DATASET:
==============================

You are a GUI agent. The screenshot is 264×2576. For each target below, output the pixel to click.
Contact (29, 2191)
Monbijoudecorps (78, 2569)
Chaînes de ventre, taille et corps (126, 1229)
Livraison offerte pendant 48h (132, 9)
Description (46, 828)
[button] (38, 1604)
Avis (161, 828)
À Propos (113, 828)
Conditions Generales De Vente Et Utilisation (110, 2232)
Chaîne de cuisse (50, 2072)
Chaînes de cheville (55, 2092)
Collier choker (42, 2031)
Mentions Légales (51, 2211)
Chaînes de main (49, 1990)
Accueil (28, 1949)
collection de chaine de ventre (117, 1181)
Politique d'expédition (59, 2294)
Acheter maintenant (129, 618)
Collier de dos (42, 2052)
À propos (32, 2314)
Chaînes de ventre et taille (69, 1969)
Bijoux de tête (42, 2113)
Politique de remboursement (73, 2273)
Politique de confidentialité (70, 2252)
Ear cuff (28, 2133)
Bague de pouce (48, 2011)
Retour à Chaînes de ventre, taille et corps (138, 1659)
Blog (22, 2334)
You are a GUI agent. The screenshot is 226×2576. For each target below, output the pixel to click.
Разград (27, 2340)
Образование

==============================

ABOUT THIS TASK:
Including any blank lines, repeat the data exactly.

ANSWER SECTION:
You are a GUI agent. The screenshot is 264×2576. For each target below, output the pixel to click.
Contact (29, 2191)
Monbijoudecorps (78, 2569)
Chaînes de ventre, taille et corps (126, 1229)
Livraison offerte pendant 48h (132, 9)
Description (46, 828)
[button] (38, 1604)
Avis (161, 828)
À Propos (113, 828)
Conditions Generales De Vente Et Utilisation (110, 2232)
Chaîne de cuisse (50, 2072)
Chaînes de cheville (55, 2092)
Collier choker (42, 2031)
Mentions Légales (51, 2211)
Chaînes de main (49, 1990)
Accueil (28, 1949)
collection de chaine de ventre (117, 1181)
Politique d'expédition (59, 2294)
Acheter maintenant (129, 618)
Collier de dos (42, 2052)
À propos (32, 2314)
Chaînes de ventre et taille (69, 1969)
Bijoux de tête (42, 2113)
Politique de remboursement (73, 2273)
Politique de confidentialité (70, 2252)
Ear cuff (28, 2133)
Bague de pouce (48, 2011)
Retour à Chaînes de ventre, taille et corps (138, 1659)
Blog (22, 2334)
You are a GUI agent. The screenshot is 226×2576. For each target below, output the pixel to click.
Разград (27, 2340)
Образование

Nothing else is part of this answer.